>> start RECORDED DATA
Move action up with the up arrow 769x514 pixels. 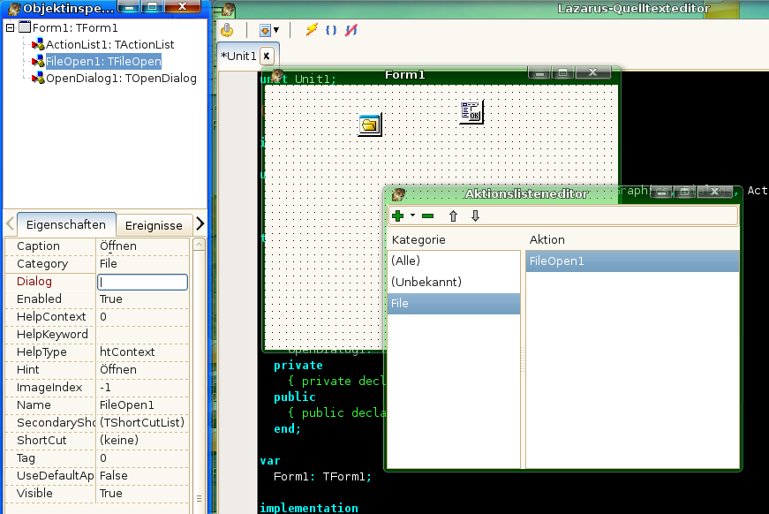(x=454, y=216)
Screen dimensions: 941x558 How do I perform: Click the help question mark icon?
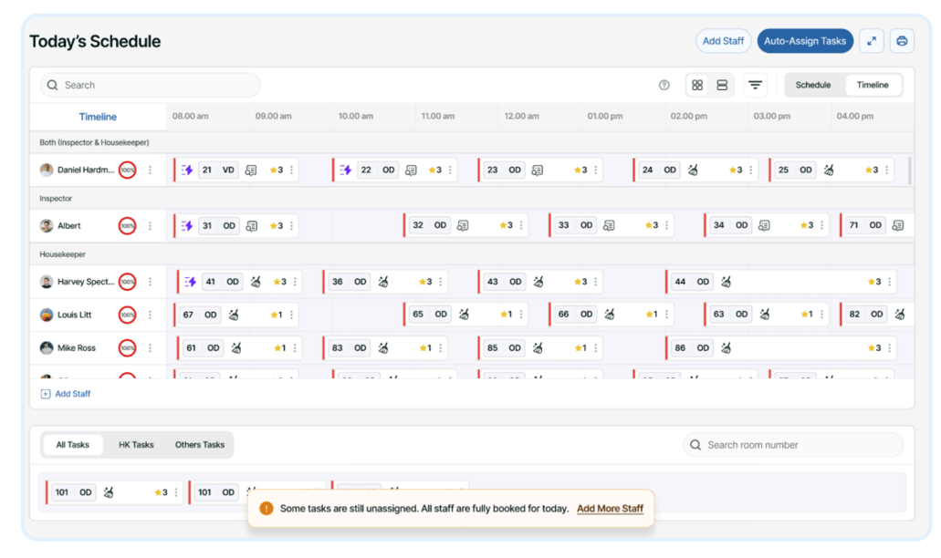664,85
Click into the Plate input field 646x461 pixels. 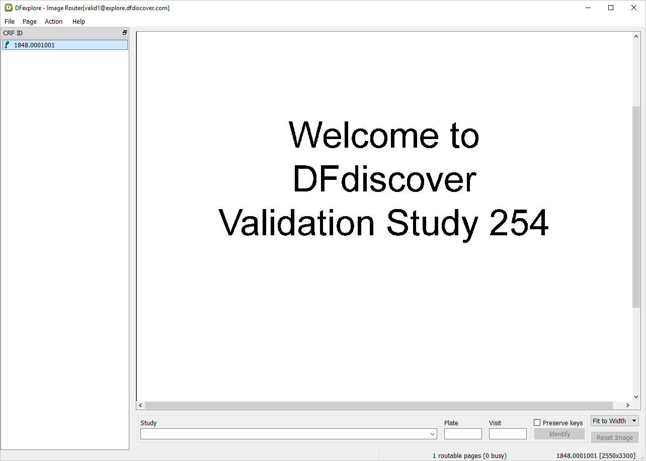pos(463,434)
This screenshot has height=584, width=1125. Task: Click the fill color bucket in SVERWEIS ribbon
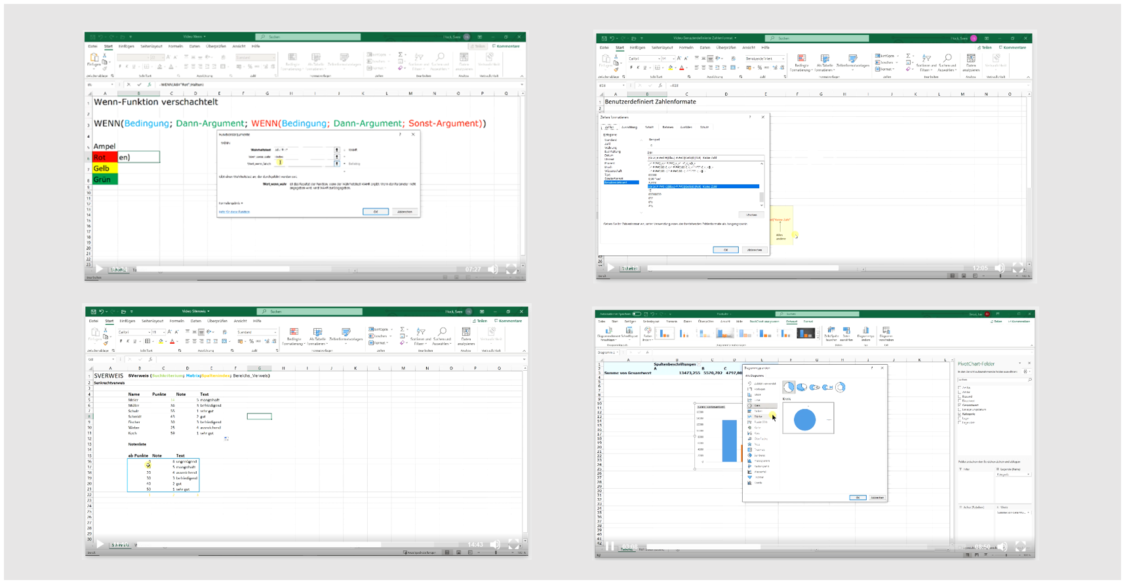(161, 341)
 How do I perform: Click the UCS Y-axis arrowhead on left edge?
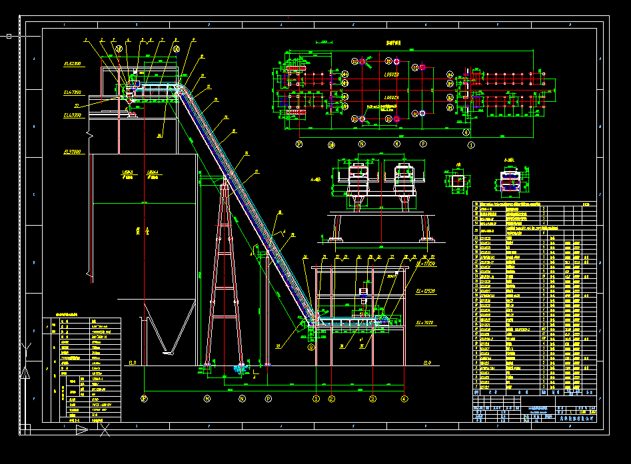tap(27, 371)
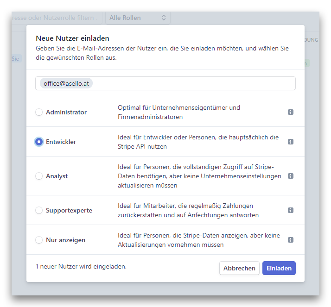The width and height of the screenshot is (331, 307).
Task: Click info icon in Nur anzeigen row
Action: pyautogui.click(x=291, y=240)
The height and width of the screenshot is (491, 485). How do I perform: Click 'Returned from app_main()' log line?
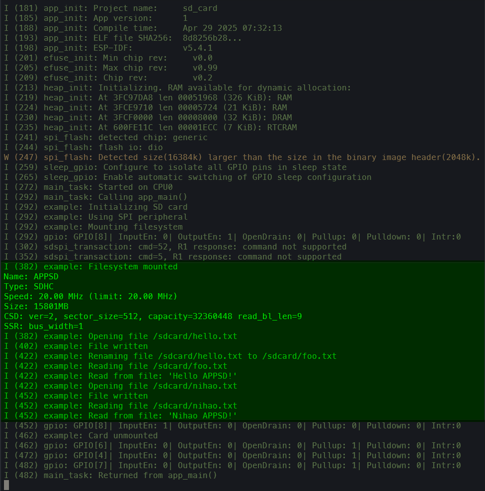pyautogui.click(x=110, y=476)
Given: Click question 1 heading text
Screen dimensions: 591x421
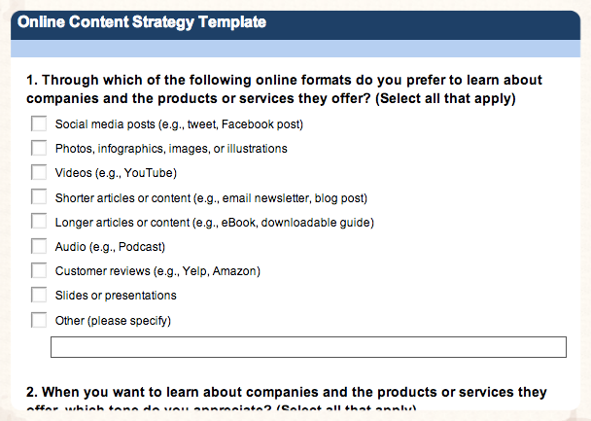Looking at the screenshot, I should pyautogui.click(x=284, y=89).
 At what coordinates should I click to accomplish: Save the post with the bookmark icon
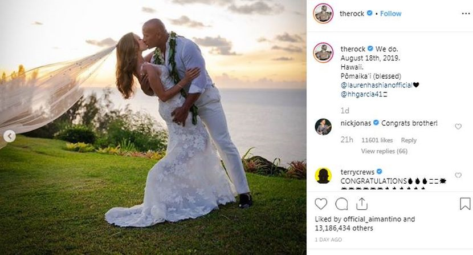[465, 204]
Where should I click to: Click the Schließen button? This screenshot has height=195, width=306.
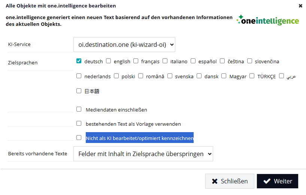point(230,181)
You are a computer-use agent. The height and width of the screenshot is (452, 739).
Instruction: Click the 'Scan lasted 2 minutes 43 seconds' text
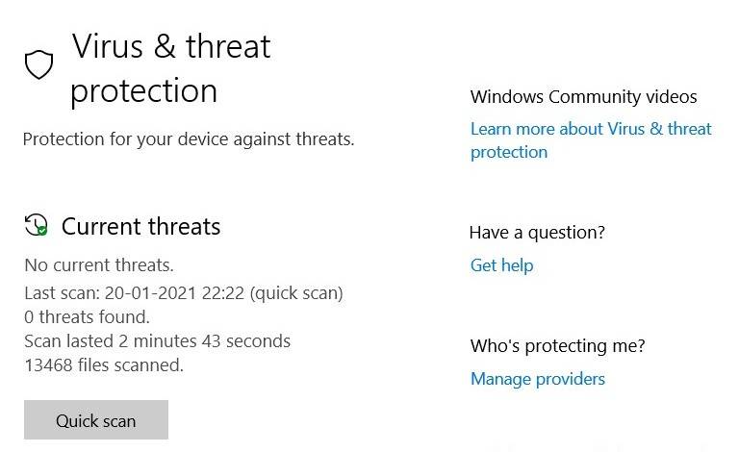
>> end RECORDED DATA
>> start RECORDED DATA
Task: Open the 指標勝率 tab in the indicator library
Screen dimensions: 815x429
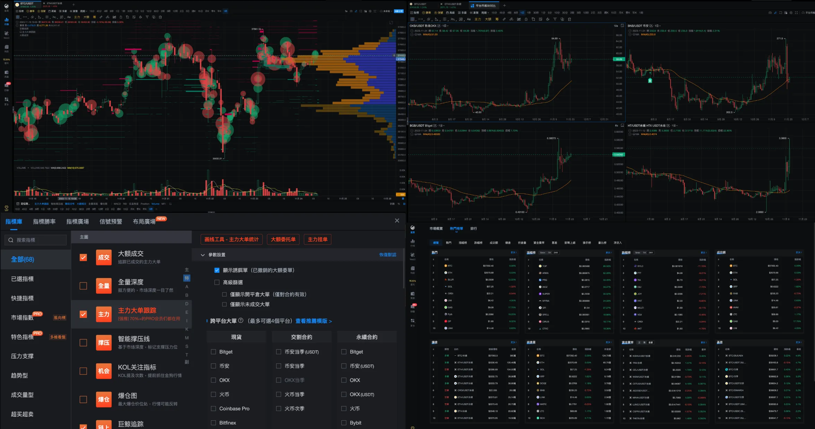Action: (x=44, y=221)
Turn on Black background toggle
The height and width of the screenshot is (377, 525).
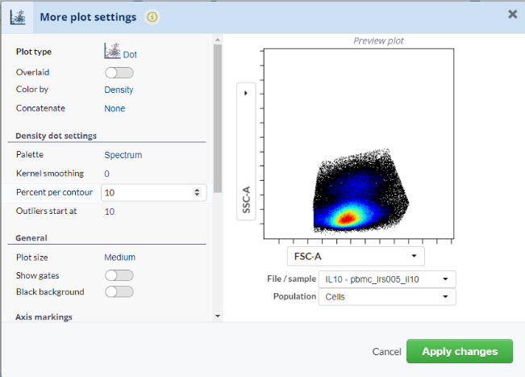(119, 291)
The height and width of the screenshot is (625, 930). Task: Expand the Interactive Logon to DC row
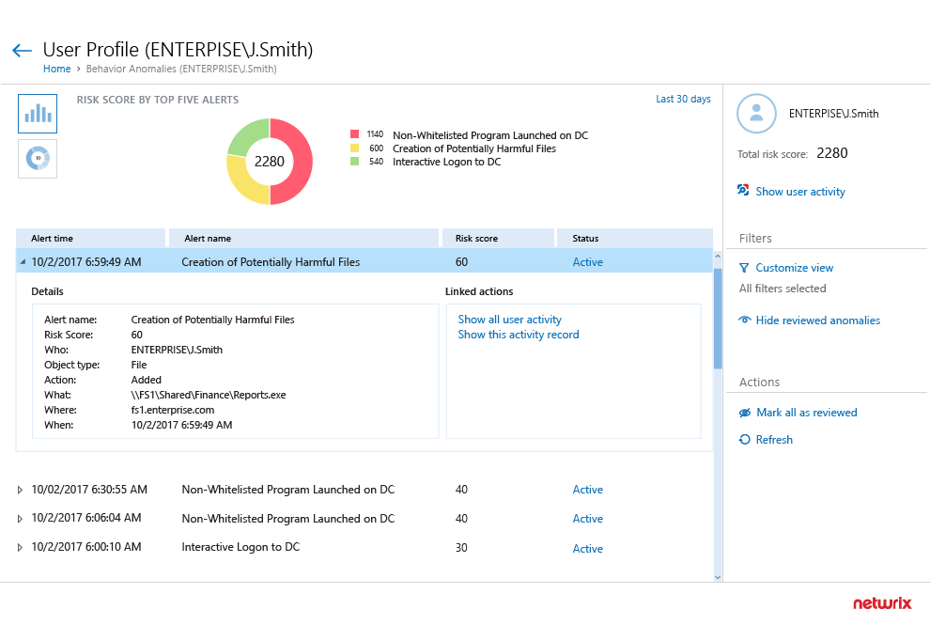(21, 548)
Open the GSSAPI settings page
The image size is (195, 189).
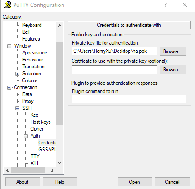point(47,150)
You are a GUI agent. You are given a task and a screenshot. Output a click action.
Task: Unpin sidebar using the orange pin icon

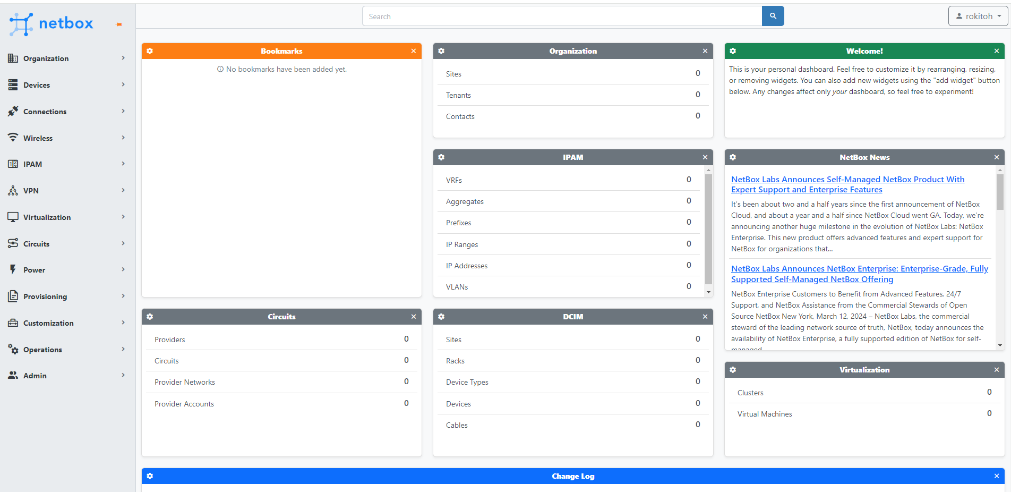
>> end RECORDED DATA
GOAL:
Copy out the material from the line with "You are a GUI" to the line with "Task: Unpin sidebar using the orange pin icon", switching "orange" to "blue" and keeping everything else the same.

FINAL ANSWER:
You are a GUI agent. You are given a task and a screenshot. Output a click action.
Task: Unpin sidebar using the blue pin icon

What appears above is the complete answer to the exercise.